Ptychography

Ptychography (/t(a)ɪˈkɒgrəfi/ t(a)i-KO-graf-ee) is a computational microscopy technique that reconstructs the complex-valued image (amplitude and phase) of a specimen from a series of coherent diffraction patterns recorded as a localized probe is scanned with overlap across the sample. It unifies the principles of microscopy and crystallography, combining the real-space imaging of microscopy with the reciprocal-space diffraction analysis of crystallography to produce high-resolution, quantitative images free from lens aberrations. Ptychography has been demonstrated with visible light, X-rays, electrons and extreme-ultraviolet radiation, enabling quantitative phase contrast imaging across nine orders of magnitude in length scales.

Its defining characteristic is translational invariance, which means that the interference patterns are generated by one constant function (e.g. a field of illumination or an aperture stop) moving laterally by a known amount with respect to another constant function (the specimen itself or a wave field). The interference patterns occur some distance away from these two components, so that the scattered waves spread out and "fold" (Ancient Greek: πτυχή, "ptychē" is 'fold') into one another as shown in the figure.

Unlike conventional lens imaging, ptychography is unaffected by lens-induced aberrations or diffraction effects caused by limited numerical aperture. This is particularly important for atomic-scale wavelength imaging, where it is difficult and expensive to make good-quality lenses with high numerical aperture. Another advantage is its high phase sensitivity, enabling clear imaging of transparent or weakly absorbing specimens. This is because it is sensitive to the phase of the radiation that has passed through a specimen, and so it does not rely on the object absorbing radiation. In the case of visible-light biological microscopy, this means that cells do not need to be stained or labelled to create contrast.

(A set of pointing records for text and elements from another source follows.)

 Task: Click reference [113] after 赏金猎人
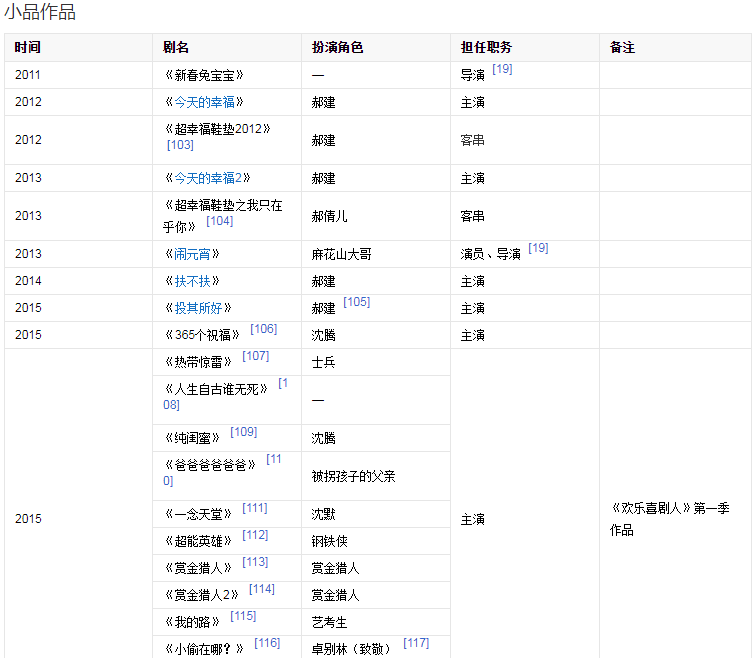(x=255, y=562)
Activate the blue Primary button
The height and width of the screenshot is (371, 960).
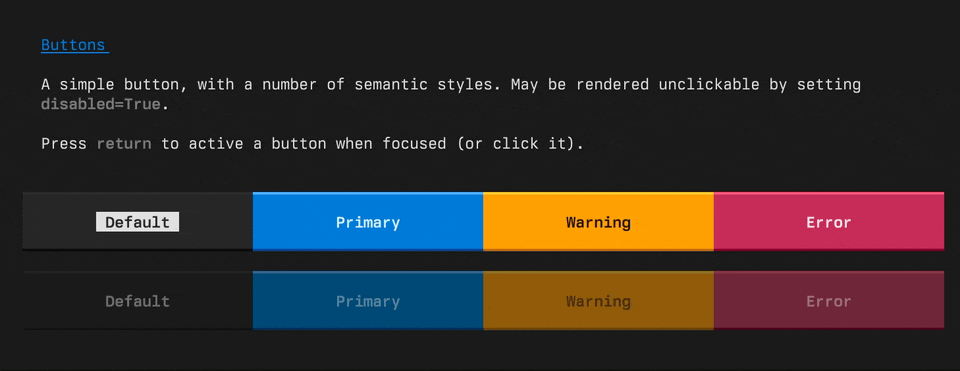[x=368, y=222]
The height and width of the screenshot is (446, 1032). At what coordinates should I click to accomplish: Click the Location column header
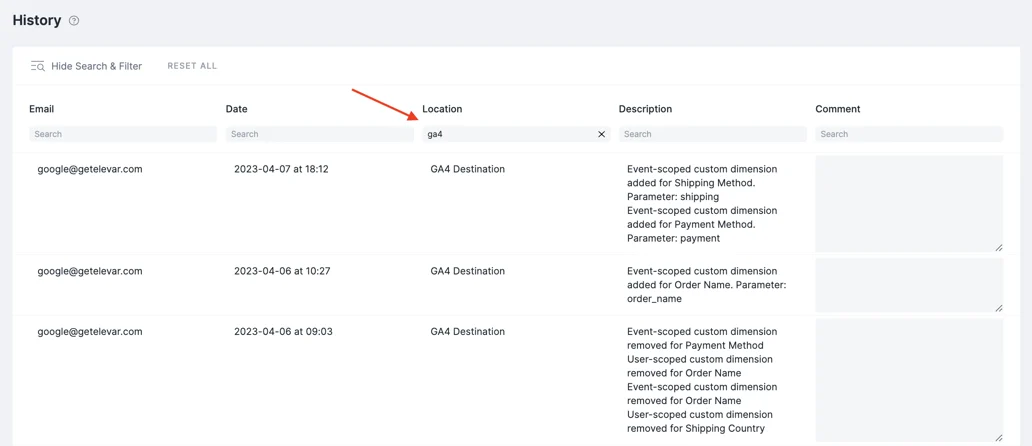(x=442, y=109)
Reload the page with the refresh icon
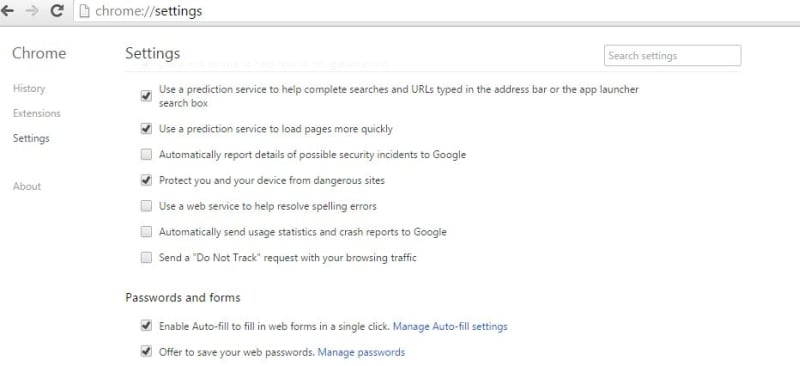Screen dimensions: 800x366 click(57, 11)
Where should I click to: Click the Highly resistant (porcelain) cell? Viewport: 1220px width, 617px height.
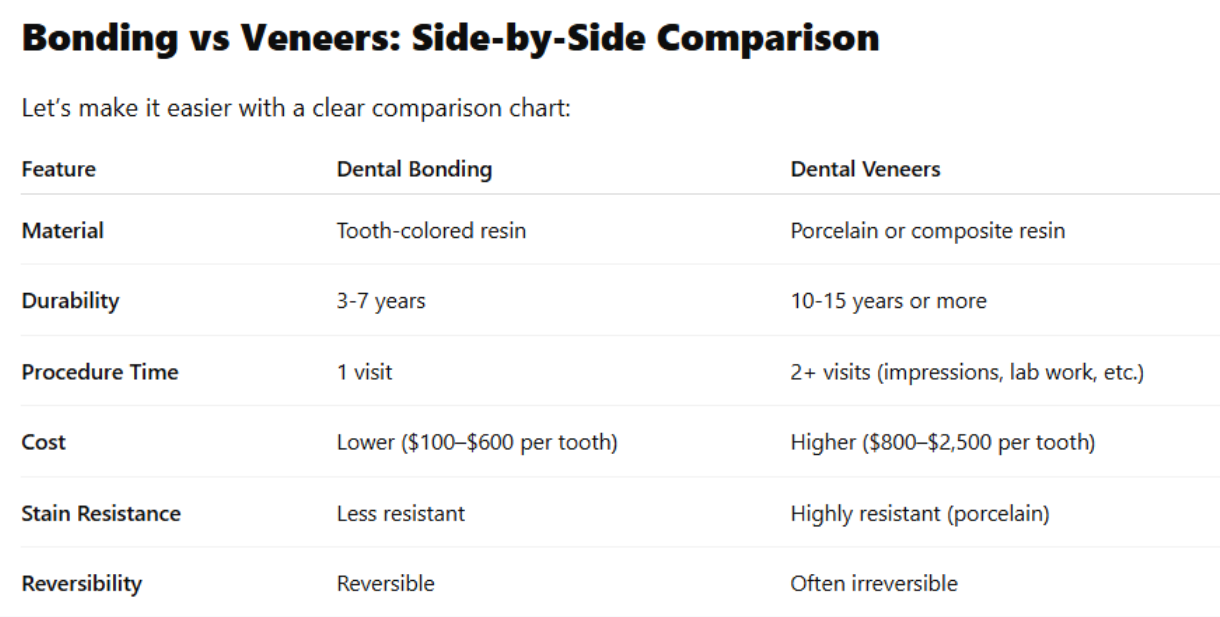coord(920,513)
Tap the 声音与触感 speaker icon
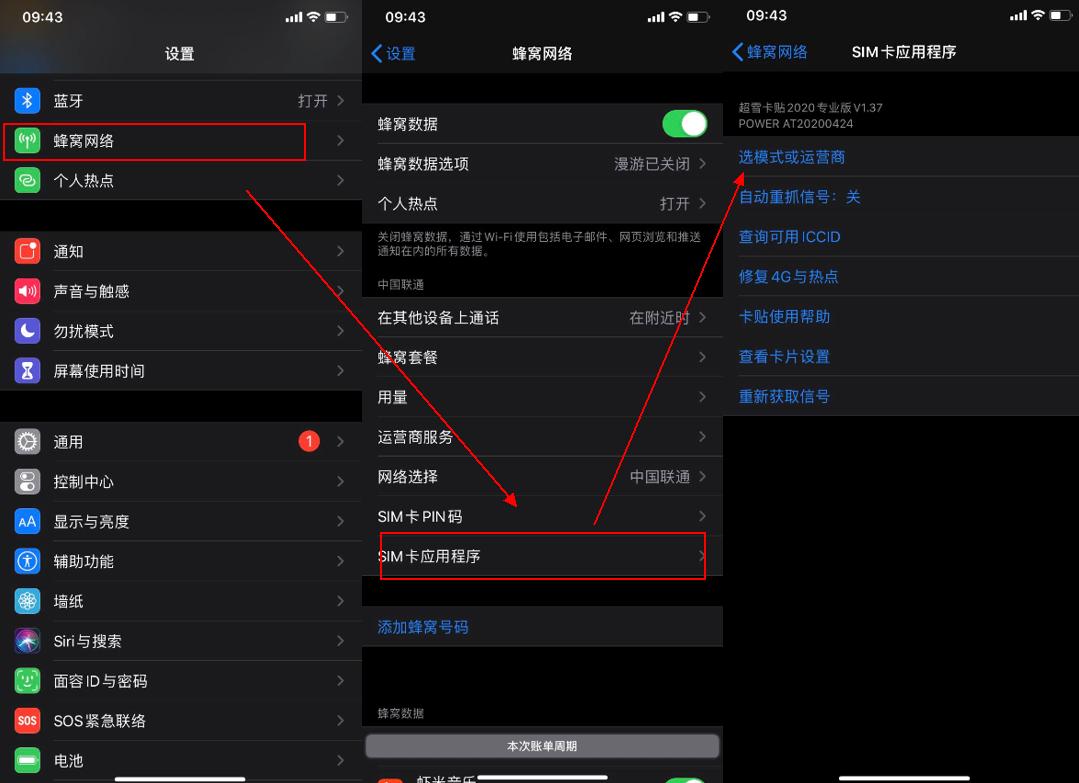1079x783 pixels. pyautogui.click(x=27, y=291)
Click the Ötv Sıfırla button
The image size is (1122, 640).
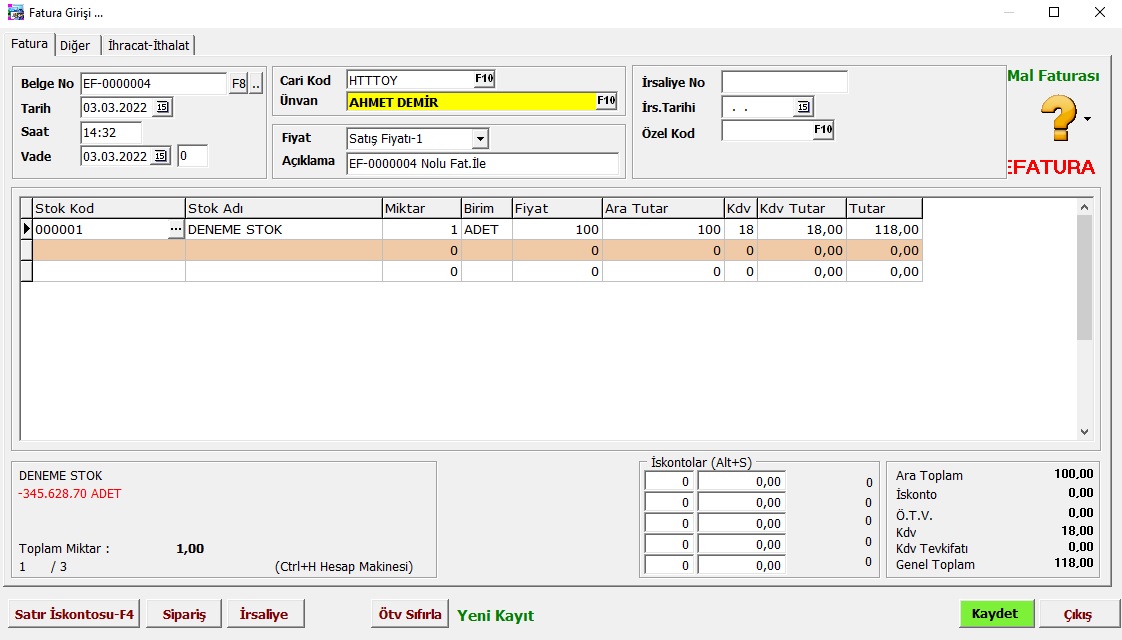(x=410, y=615)
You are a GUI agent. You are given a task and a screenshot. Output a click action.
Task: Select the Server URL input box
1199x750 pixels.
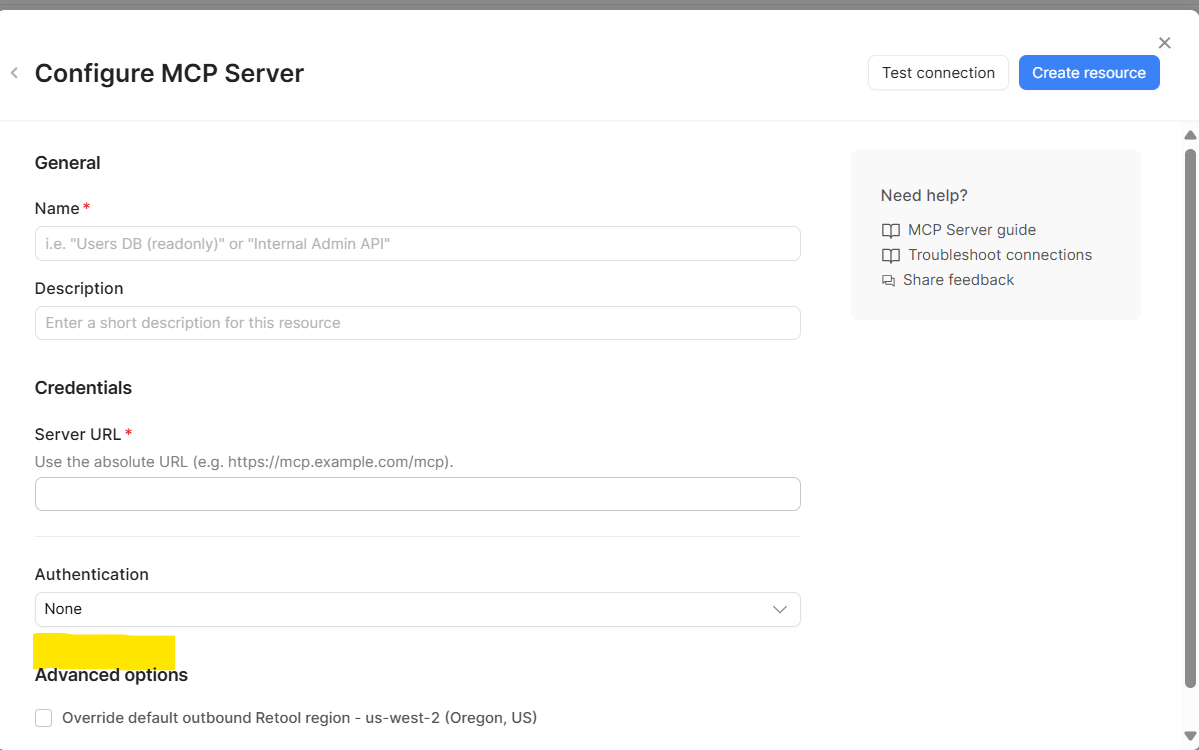[417, 494]
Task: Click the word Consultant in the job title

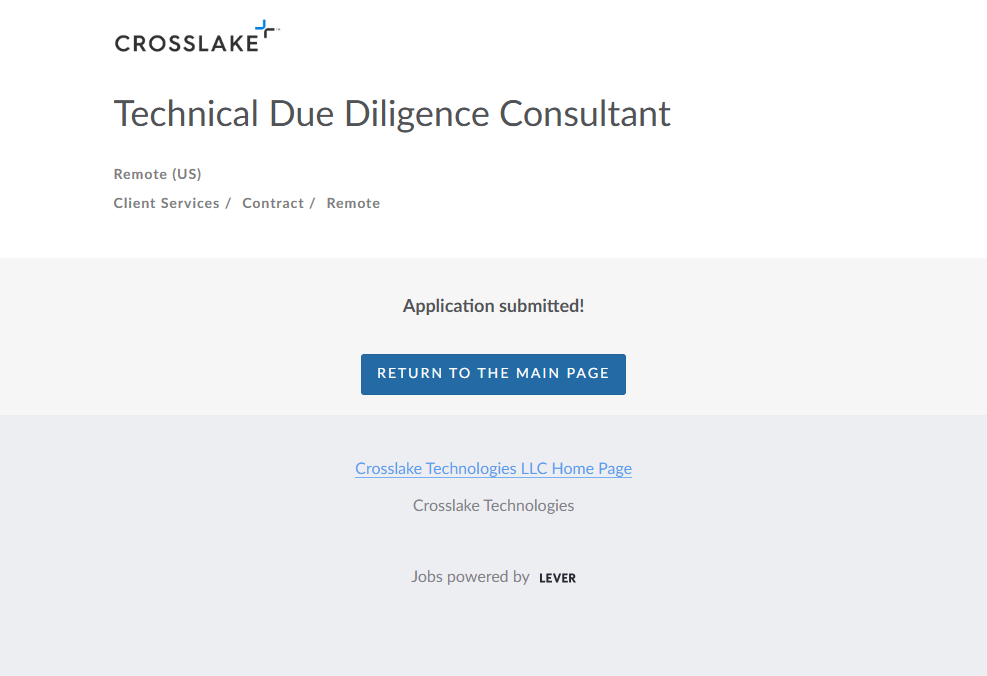Action: click(585, 114)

Modern ptychography, developed in the 2000s and now the most widely used form of the technique, combines scanning microscopy with coherent diffractive imaging (CDI) through iterative phase-retrieval algorithms. In this approach, a coherent probe—such as an X-ray, electron, or optical beam—is scanned across the specimen with overlapping illumination regions, and an oversampled diffraction pattern is recorded at each position. The overlap between adjacent probe positions in real space and the oversampling of diffraction data in reciprocal space provide sufficient redundancy to enable the simultaneous reconstruction of both the probe and the sample transmission functions. This yields quantitative, aberration-free phase images that are robust to partial coherence and experimental imperfections, while providing both high spatial resolution and a large field of view. Modern ptychography has been demonstrated with X-rays, electrons, and visible light, providing sub-ångström resolution in electron microscopy and quantitative three-dimensional imaging through X-ray ptychotomography.